RECESSION-PROOF TRAVEL BREAKS FOR THE BORED AND BELEAGUERED

(for Mam, who loved a bargain holiday, and Dad, who loved Yugoslavia)

Thursday, January 21, 2010

A Taste of the Camino de Santiago

Oh my poor feet!
Don’t know what to call this one. Is it a bargain break? (Sure is). Is it a pilgrimage? (Yes, of course. That’s what it’s supposed to be). But couldn't you call it a green trek? A sunshine holiday abroad? A life-changing experience? A sign of the times? Start of an obsession?


When I joined my two friends, they had already clocked up enough miles to get a certificate if ever they made it to Santiago. They had pilgrim passports with colourful stamps, and they had warm, painful and life-enhancing stories to recall. I knew they weren’t going to give up at that point, but  I wasn’t so sure about myself. I had arrived by aeroplane, coach, taxi and bus to a town around 40 km east of Santiago. They had been on the road since just after dawn and were in full stride. I was utterly unfit from a prolonged sedentary job  and immediately set a mileage clock in my head and started an obsessive countdown. A long-legged friend who had gone at the camino multiple ways over the years had told me with derision of seeing a bus dropping awl wans (old ones if you are not Irish) a few miles out of Santiago to stagger the last bit into town. Quelle horreur!, I didn’t say.

Records provided
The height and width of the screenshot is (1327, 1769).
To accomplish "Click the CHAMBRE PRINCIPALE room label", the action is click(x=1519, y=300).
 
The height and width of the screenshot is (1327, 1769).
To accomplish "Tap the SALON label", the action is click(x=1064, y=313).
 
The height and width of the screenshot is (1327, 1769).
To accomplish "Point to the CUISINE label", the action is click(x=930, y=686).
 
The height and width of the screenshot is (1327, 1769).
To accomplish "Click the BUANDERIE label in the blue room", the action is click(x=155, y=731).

Prompt 1
In the Camino de Santiago post, why did the writer immediately set a mileage clock and start a countdown on joining the two friends?
Prompt 2
Answer these questions about the Camino de Santiago post:
(a) On what date was it posted?
(b) What did the two friends have that carried colourful stamps?
(c) About how far east of Santiago was the town where the writer arrived?
Prompt 3
Output the passage of the Camino de Santiago post between "Don’t know what" and "of an obsession?", inclusive.

Exercise solution 1
The writer was utterly unfit from a prolonged sedentary job.

Exercise solution 2
(a) Thursday, January 21, 2010
(b) Pilgrim passports
(c) Around 40 km

Exercise solution 3
Don’t know what to call this one. Is it a bargain break? (Sure is). Is it a pilgrimage? (Yes, of course. That’s what it’s supposed to be). But couldn't you call it a green trek? A sunshine holiday abroad? A life-changing experience? A sign of the times? Start of an obsession?